Items from a data source
• • • •

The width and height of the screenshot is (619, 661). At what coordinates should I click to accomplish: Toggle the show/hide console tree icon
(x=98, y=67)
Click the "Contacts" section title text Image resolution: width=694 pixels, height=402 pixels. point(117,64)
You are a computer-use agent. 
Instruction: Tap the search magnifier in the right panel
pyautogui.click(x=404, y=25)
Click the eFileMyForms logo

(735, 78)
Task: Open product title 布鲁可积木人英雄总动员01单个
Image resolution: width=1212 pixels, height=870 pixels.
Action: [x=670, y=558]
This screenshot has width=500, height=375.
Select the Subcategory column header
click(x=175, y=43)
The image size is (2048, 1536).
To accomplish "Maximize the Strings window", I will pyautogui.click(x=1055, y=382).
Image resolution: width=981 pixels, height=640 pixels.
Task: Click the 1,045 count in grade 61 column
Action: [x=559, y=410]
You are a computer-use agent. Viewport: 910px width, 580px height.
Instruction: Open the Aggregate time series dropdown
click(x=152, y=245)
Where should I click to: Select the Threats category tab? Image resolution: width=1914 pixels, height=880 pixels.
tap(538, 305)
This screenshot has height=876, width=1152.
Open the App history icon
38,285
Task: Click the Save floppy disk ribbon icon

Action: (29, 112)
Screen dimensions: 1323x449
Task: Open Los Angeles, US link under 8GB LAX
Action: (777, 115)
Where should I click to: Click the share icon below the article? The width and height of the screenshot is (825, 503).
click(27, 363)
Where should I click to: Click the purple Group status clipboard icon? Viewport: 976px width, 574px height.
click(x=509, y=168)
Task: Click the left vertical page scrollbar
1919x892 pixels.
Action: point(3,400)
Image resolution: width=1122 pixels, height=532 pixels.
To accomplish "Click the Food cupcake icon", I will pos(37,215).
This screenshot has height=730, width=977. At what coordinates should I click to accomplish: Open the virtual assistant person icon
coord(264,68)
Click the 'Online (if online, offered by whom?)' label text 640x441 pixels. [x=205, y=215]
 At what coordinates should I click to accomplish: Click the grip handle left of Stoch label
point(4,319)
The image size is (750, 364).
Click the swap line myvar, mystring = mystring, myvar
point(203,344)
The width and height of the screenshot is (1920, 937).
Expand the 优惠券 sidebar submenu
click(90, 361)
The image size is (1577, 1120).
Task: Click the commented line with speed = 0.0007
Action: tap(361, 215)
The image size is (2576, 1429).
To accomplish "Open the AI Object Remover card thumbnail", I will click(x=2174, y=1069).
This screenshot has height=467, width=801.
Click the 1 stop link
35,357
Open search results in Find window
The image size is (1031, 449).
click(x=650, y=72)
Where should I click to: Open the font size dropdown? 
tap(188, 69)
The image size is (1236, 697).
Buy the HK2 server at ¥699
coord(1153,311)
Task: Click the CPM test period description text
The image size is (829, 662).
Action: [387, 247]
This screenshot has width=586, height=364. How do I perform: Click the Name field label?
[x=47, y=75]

• • • •

WHAT YOU ARE ASKED TO DO: Copy the data above word for word, beginning at the line that contains "You are a computer-use agent. Viewport: 910px" and ending after the line that contains "Action: tap(361, 215)".

RESPONSE BELOW:
You are a computer-use agent. Viewport: 910px width, 580px height.
Instruction: Open the Aggregate time series dropdown
click(x=152, y=245)
Where should I click to: Select the Threats category tab? Image resolution: width=1914 pixels, height=880 pixels.
tap(538, 305)
This screenshot has height=876, width=1152.
Open the App history icon
38,285
Task: Click the Save floppy disk ribbon icon

Action: (29, 112)
Screen dimensions: 1323x449
Task: Open Los Angeles, US link under 8GB LAX
Action: (777, 115)
Where should I click to: Click the share icon below the article? The width and height of the screenshot is (825, 503).
click(27, 363)
Where should I click to: Click the purple Group status clipboard icon? Viewport: 976px width, 574px height.
click(x=509, y=168)
Task: Click the left vertical page scrollbar
1919x892 pixels.
Action: point(3,400)
Image resolution: width=1122 pixels, height=532 pixels.
To accomplish "Click the Food cupcake icon", I will pos(37,215).
This screenshot has height=730, width=977. At what coordinates should I click to accomplish: Open the virtual assistant person icon
coord(264,68)
Click the 'Online (if online, offered by whom?)' label text 640x441 pixels. [x=205, y=215]
 At what coordinates should I click to accomplish: Click the grip handle left of Stoch label
point(4,319)
The image size is (750, 364).
Click the swap line myvar, mystring = mystring, myvar
point(203,344)
The width and height of the screenshot is (1920, 937).
Expand the 优惠券 sidebar submenu
click(90, 361)
The image size is (1577, 1120).
Task: Click the commented line with speed = 0.0007
Action: tap(361, 215)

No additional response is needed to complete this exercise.